[Start of Dataset rows]

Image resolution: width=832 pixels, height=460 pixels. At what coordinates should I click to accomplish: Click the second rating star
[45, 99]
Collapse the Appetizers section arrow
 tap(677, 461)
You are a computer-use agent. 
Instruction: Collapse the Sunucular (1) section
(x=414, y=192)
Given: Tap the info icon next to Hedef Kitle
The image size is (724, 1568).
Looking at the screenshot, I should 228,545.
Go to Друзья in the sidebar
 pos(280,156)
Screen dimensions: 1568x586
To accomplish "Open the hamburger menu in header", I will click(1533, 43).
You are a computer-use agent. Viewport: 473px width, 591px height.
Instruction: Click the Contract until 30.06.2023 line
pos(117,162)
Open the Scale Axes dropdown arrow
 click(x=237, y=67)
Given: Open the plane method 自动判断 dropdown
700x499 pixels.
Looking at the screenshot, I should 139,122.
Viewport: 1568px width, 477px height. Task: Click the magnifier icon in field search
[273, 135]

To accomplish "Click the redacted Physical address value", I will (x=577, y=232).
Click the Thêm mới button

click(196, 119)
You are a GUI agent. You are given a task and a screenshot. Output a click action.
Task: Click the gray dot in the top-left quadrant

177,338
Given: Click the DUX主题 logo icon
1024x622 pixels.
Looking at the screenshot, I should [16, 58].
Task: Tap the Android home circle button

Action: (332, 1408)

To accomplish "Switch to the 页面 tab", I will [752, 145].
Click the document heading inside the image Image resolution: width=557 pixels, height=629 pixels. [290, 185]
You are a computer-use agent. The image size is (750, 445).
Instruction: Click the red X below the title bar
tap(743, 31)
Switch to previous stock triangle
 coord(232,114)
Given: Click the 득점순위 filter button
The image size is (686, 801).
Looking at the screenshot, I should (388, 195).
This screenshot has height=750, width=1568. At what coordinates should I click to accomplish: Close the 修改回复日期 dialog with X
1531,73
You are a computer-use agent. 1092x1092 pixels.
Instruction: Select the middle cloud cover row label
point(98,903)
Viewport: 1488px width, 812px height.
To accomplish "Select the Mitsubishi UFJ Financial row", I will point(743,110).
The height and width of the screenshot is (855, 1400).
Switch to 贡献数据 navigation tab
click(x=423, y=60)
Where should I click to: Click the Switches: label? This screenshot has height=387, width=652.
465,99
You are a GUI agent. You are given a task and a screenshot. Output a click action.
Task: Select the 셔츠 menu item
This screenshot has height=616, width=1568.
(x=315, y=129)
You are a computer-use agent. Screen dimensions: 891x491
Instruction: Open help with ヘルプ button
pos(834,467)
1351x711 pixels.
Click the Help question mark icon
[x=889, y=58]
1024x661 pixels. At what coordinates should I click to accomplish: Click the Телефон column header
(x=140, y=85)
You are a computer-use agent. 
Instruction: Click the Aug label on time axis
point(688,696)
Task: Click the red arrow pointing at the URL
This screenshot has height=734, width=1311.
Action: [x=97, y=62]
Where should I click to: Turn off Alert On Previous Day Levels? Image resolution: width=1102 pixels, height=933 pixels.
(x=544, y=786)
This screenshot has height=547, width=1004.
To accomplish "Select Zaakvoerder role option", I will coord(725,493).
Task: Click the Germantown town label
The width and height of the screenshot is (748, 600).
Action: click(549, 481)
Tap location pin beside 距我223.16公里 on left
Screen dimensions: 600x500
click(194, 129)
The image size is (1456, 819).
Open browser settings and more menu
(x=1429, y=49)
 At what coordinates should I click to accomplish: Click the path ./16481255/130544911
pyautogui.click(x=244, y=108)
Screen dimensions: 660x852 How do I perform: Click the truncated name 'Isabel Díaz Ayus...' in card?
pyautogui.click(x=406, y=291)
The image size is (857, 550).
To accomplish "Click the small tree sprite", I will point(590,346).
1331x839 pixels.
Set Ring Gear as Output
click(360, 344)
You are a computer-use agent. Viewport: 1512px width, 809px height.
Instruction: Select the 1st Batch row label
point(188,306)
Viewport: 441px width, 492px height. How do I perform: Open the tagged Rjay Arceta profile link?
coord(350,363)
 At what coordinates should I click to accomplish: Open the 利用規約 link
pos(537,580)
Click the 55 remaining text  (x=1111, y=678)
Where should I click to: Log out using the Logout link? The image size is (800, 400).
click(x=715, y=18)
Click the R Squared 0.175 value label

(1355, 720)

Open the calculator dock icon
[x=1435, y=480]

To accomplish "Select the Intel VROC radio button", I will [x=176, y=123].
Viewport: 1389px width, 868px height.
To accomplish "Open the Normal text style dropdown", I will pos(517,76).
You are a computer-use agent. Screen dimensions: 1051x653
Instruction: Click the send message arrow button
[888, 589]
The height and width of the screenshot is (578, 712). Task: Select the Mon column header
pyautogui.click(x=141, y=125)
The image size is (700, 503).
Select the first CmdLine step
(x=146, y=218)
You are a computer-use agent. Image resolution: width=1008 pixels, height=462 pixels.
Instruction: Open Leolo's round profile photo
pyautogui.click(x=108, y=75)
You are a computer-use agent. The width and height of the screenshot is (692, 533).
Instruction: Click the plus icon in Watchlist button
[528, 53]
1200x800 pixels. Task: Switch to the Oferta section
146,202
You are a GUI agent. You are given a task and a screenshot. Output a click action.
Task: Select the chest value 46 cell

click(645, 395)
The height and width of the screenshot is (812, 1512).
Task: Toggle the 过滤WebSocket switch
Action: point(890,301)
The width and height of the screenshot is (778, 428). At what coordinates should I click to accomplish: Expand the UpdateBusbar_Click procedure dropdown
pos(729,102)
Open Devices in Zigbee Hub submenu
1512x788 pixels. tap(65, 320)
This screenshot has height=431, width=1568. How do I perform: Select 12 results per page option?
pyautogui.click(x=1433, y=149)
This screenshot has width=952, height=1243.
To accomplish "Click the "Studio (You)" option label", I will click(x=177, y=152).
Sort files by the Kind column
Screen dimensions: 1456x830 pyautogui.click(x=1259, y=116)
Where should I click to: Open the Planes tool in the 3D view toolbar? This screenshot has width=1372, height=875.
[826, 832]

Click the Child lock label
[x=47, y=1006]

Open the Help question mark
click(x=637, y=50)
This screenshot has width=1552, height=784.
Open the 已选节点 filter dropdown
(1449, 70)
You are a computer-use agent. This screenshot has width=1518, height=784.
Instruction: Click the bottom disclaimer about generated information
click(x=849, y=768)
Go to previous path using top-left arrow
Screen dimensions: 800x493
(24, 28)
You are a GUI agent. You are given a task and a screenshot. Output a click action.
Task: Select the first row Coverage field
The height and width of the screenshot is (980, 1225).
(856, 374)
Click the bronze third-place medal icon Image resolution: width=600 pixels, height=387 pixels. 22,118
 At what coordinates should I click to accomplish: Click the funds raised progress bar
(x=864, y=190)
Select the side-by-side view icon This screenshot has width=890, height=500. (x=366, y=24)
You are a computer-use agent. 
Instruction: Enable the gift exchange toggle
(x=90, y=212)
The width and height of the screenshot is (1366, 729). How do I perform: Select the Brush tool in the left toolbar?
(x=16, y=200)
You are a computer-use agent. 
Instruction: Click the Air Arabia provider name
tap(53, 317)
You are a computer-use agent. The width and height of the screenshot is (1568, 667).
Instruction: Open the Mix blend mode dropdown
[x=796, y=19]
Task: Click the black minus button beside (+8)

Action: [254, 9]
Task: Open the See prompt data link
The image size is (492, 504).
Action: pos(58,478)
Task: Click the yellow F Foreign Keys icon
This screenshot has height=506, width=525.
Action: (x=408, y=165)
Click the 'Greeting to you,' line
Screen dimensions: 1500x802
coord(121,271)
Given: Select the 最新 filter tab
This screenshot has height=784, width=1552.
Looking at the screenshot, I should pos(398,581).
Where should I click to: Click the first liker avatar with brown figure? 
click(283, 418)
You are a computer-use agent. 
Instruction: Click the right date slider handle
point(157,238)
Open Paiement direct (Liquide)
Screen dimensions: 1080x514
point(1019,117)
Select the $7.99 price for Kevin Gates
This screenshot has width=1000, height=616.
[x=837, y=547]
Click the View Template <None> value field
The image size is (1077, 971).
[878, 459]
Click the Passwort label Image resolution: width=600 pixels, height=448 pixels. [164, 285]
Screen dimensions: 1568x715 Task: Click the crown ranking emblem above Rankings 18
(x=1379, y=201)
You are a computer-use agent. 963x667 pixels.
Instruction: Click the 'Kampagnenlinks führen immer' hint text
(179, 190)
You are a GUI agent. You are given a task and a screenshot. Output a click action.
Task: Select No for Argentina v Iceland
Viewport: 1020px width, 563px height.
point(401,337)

[End of Dataset rows]

What the exercise asks:
Repeat the lines verbatim, starting with the line that contains "The image size is (857, 550)." and ending with the line that contains "I will pos(517,76).", both included.

Task output:
The image size is (857, 550).
To accomplish "Click the small tree sprite", I will point(590,346).
1331x839 pixels.
Set Ring Gear as Output
click(360, 344)
You are a computer-use agent. Viewport: 1512px width, 809px height.
Instruction: Select the 1st Batch row label
point(188,306)
Viewport: 441px width, 492px height. How do I perform: Open the tagged Rjay Arceta profile link?
coord(350,363)
 At what coordinates should I click to accomplish: Open the 利用規約 link
pos(537,580)
Click the 55 remaining text  (x=1111, y=678)
Where should I click to: Log out using the Logout link? The image size is (800, 400).
click(x=715, y=18)
Click the R Squared 0.175 value label

(1355, 720)

Open the calculator dock icon
[x=1435, y=480]

To accomplish "Select the Intel VROC radio button", I will [x=176, y=123].
Viewport: 1389px width, 868px height.
To accomplish "Open the Normal text style dropdown", I will pos(517,76).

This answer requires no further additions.